** begin Selected extract **

We’ve all been snow-blown by the frequency of the agreements since the opening of the league year at noon Monday. Here are the agreements, and non-agreements, that slapped me in the face by 11 p.m. Tuesday:

• Quarterback Sam Bradford to Arizona, one year, $20 million. I mean, I have great regard for Arizona GM Steve Keim. But this is a crazy contract if it’s as reported: $20 million without conditions, and $15 million guaranteed. (That is per ESPN. I’ll change my mind if there’s a smaller guarantee and incentives, all adding up to $20 million.) But in the past five years, Sam Bradford has played 38 games. He has missed 42 (mostly with injury, and a few with a coach’s decision). He is 19-19 in those games. Let’s compare with Tom Brady, the NFL MVP. Bradford: $20 million in 2018 money, and a $20 million cap number. Brady: $15 million in 2018 income, and a $22 million cap number. And let’s compare with Drew Brees, who got $25 million a year for two years. What fan base feels better—the Saints with a guy very likely to play 16 games and throw for 4,500 yards; or the Cards, with a guy who missed 57 percent of the games in the past five years? The Cardinals needed a respectable quarterback, to be sure. But to pay Bradford good money when he hasn’t earned it makes zero sense to me.

• Pass-catchers Allen Robinson, Taylor Gabriel and (move tight end) Trey Burton to Chicago. Robinson is a number one receiver, Gabriel either a slot receiver or a field-stretching number two or three, and Burton an athletic underused receiver/blocker who will do whatever coach Matt Nagy asks. The Bears gave Mitchell Trubisky some nice security on Tuesday.

NFL Free Agency 2018: Grading the Biggest Moves

• Quarterback A.J. McCarron, nowhere. The musical chairs have very nearly been filled. How horrendous it’s been for McCarron that the trade from the Bengals to Browns last Oct. 31 got negated by the league because of tardiness with the 4 p.m. ET deadline. These, it seems to me, are the best of some bad options for McCarron:

1. Sign with Buffalo. And pray Buffalo gives him the bridge starting quarterback job for 2018, while the Bills develop the quarterback they draft near the top of round one.

2. Sign with Jacksonville. And hope Blake Bortles has three straight Bortles games in mid-2018, so McCarron can take the reins on a strong playoff team.

3. Sign with Cleveland. So he can beat out Tyrod Taylor as the bridge guy to whomever the Browns draft.

4. Sign with Cincinnati. And slink back to the land of Skyline Chili, tail firmly between legs, to back up Andy Dalton with a one-year deal, hoping 2019 is better for him.

** end Selected extract **
** begin Stored data **

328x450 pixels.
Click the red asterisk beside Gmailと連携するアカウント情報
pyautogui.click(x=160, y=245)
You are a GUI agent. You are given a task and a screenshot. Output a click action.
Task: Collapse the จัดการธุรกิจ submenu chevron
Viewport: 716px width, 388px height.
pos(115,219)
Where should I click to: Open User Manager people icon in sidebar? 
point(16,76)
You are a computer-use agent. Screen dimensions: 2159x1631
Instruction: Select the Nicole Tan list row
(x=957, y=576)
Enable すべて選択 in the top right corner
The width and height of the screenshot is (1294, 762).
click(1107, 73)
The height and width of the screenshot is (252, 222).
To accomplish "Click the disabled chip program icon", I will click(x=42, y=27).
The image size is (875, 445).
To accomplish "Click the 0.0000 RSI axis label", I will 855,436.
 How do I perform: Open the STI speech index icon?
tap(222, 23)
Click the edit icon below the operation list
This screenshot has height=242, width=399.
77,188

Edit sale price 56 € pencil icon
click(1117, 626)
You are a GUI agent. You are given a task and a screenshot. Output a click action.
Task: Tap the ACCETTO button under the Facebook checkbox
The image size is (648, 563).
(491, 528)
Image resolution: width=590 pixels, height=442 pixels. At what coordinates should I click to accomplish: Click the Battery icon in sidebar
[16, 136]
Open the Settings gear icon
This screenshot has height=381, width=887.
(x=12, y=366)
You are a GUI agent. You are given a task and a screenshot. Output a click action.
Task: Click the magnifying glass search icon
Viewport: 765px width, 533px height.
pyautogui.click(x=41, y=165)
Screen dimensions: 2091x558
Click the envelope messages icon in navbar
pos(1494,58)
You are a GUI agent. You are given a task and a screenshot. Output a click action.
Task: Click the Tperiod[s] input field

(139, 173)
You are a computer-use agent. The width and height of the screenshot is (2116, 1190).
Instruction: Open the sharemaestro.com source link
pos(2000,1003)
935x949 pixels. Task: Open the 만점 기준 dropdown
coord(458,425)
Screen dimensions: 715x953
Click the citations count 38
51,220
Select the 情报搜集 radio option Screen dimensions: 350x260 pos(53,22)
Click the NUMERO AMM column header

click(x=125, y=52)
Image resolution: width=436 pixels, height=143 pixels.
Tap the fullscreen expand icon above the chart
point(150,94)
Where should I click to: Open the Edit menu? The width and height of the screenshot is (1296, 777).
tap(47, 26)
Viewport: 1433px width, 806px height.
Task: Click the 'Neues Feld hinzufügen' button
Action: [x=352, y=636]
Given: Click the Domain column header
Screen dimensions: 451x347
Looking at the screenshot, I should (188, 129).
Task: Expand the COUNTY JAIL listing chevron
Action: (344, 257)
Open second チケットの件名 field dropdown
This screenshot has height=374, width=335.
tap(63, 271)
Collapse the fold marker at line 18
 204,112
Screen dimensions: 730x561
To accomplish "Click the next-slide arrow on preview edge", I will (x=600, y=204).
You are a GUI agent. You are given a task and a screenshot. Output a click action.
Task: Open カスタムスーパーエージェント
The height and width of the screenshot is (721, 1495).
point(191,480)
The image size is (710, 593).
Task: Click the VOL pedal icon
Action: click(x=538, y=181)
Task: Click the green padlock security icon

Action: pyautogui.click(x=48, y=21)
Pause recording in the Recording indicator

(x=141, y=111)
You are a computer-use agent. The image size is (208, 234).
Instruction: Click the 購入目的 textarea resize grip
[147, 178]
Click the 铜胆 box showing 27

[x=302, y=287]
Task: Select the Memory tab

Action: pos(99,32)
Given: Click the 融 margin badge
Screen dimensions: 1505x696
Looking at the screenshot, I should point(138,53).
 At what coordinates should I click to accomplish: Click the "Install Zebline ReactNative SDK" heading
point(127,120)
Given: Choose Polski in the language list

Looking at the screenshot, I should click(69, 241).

** end Stored data **

• [Problems and tasks]:
(a) Output the free agency notes from "1. Sign with" down to "of round one.", word for word.
(b) Answer these from the free agency notes:
(i) How many games has Sam Bradford played in the past five years?
(ii) Which three pass-catchers went to Chicago?
(iii) What deadline did the Bengals-to-Browns McCarron trade miss?

• [Outputs in order]:
(a)
1. Sign with Buffalo. And pray Buffalo gives him the bridge starting quarterback job for 2018, while the Bills develop the quarterback they draft near the top of round one.

(b)
(i) 38 games.
(ii) Allen Robinson, Taylor Gabriel and Trey Burton.
(iii) The 4 p.m. ET deadline on Oct. 31.